» Problems to work on:
1: According to the setup guide, why are the per-platform "specialist" checkpoints provided? Answer in one to three sentences.
2: Extend the setup guide on the Tartan IMU Challenge, picking up after its final line.

» Excerpt:
====================

Setup
Quick Start
Step 1: Register your team. Fill out the registration form. Then sign up on Kaggle.
Step 2: Download the train/val splits. Get the data from the IROS Tartan IMU Challenge dataset on Hugging Face.
Step 3: Clone the baseline repository. superxslam/TartanIMU.
git clone https://github.com/superxslam/TartanIMU
Reference models. We provide per-platform "specialist" checkpoints trained internally as a benchmarking reference, so you can gauge what good performance looks like before submitting. You can also try them interactively in the live demo.
Step 4: Write a basic config file. For details on the available fields, see
TartanIMU/config/datasets. A minimal example you can start from:
Show example config (minimal_example_config.yaml)
# =============================================================================
# Minimal Example Configuration for Neural Inertial Tracking
# =============================================================================
#
# This configuration file provides a complete setup for:
# 1. Model inference on pre-trained neural inertial tracking models
# 2. Fine-tuning covariance heads for sensor fusion applications
# 3. Evaluation using the same metrics as the main test.py script
#
# Usage:
# python minimal_example.py --config config/datasets/minimal_example/minimal_example_config.yaml
# =============================================================================
# =============================================================================
# MODEL ARCHITECTURE PARAMETERS
# =============================================================================
model_param:
# Input/Output Configuration
input_dim: 6 # IMU channels: [acc_x, acc_y, acc_z, gyro_x, gyro_y, gyro_z]
output_dim: 3 # Position output: [x, y, z]
# LSTM Network Configuration
lstm_size: 256 # Hidden size of LSTM layers
lstm_dropout: 0.0 # Dropout rate for LSTM layers (0.0 for inference)
lstm_layers: 1 # Number of LSTM layers
num_layers: 2 # Number of ResNet layers
bidirectional: False # Whether to use bidirectional LSTM
# Output Head Configuration
drop_ratio: 0.5 # Dropout ratio for output heads
split_z: True # Separate Z-axis prediction (recommended for 3D tracking)
# ResNet Backbone Configuration
layer_sizes: [2, 2, 2, 2] # ResNet layer sizes for feature extraction
# Time Window Configuration
past_time: 0.0 # Past time window (seconds)
window_time: 1.0 # Current time window (seconds) - main prediction window
future_time: 0.0 # Future time window (seconds)
# Transformer Configuration (Advanced - usually not needed)
use_transformer: False # Whether to use transformer layers
embed_dim: 256 # Embedding dimension for transformer
num_heads: 8 # Number of attention heads
num_blocks: 4 # Number of transformer blocks
# =============================================================================
# TRAINING CONFIGURATION
# =============================================================================
train:
# Sequence and Batch Configuration
seq_len: 10 # Sequence length for training (frames)
batch_size: 32 # Batch size for training
debug: False
learning_rate: 0.0001 # Learning rate (1e-4)

====================

» Extracted information:

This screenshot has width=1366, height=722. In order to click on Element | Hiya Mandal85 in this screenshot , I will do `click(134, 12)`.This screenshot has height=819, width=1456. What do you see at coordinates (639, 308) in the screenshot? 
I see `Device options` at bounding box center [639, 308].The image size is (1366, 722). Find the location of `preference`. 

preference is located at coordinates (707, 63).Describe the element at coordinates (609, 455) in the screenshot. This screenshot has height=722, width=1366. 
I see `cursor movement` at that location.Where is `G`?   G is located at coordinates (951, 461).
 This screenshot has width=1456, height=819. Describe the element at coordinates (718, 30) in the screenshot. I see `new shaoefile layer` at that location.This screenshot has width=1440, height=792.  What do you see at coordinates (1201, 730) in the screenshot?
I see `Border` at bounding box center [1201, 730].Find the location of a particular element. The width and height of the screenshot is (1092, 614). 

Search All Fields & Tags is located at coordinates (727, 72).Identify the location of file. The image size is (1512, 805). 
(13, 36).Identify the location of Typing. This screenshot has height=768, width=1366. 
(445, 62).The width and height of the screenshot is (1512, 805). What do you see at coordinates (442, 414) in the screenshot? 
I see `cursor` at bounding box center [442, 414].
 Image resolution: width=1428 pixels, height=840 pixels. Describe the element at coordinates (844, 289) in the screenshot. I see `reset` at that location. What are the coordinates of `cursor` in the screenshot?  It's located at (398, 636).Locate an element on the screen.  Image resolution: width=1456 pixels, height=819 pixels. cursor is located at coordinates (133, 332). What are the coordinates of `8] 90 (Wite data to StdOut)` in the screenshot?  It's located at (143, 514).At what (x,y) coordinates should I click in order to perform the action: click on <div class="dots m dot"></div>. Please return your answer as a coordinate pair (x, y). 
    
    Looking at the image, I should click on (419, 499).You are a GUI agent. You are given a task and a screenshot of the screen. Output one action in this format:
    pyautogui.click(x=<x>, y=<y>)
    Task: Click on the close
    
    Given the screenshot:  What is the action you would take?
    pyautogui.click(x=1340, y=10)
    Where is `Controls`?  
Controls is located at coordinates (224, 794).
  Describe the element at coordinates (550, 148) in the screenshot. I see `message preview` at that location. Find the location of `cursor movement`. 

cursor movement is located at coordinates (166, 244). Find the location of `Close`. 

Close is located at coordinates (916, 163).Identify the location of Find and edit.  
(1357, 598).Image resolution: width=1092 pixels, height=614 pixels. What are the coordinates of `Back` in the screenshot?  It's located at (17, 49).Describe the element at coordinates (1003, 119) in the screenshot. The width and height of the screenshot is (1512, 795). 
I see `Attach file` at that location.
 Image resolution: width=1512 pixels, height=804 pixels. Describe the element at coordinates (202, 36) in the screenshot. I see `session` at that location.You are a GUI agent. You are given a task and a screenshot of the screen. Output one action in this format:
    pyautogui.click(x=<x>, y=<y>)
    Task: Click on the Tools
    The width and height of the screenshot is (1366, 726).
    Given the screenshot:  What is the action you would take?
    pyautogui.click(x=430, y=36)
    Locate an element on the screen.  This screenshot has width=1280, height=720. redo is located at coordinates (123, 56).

====================

» Answers to the exercise:
1: The specialist checkpoints serve as a benchmarking reference. They let participants gauge what good performance looks like before submitting.

2:
epochs: 50 # Number of training epochs
# Hardware and Performance Configuration
use_multi_gpu: False # Whether to use multi-GPU training
use_amp: True # Whether to use automatic mixed precision (recommended)
# Training Strategy Configuration
add_noise: True # Whether to add noise during training
predict_start: 0 # Prediction start frame
predict_end: 10 # Prediction end frame
# Covariance Training Configuration
start_cov_epochs: 0 # Epoch to start covariance training (0 = from beginning)
# Output Configuration
out_dir: "/result/minimal_example"
# Scheduler Configuration
scheduler:
factor: 0.5 # Learning rate reduction factor
patience: 10 # Number of epochs without improvement before reducing LR
min_lr: 1e-6 # Minimum learning rate
# =============================================================================
# VALIDATION CONFIGURATION
# =============================================================================
val:
batch_size: 32 # Batch size for validation
eval_freq: 5 # Validation frequency (every N epochs)
# =============================================================================
# TEST CONFIGURATION
# =============================================================================
test:
batch_size: 32 # Batch size for testing
out_dir: "/result/minimal_example_test"
# Evaluation Configuration
segment_length: 5.0 # Length of trajectory segments for evaluation (meters)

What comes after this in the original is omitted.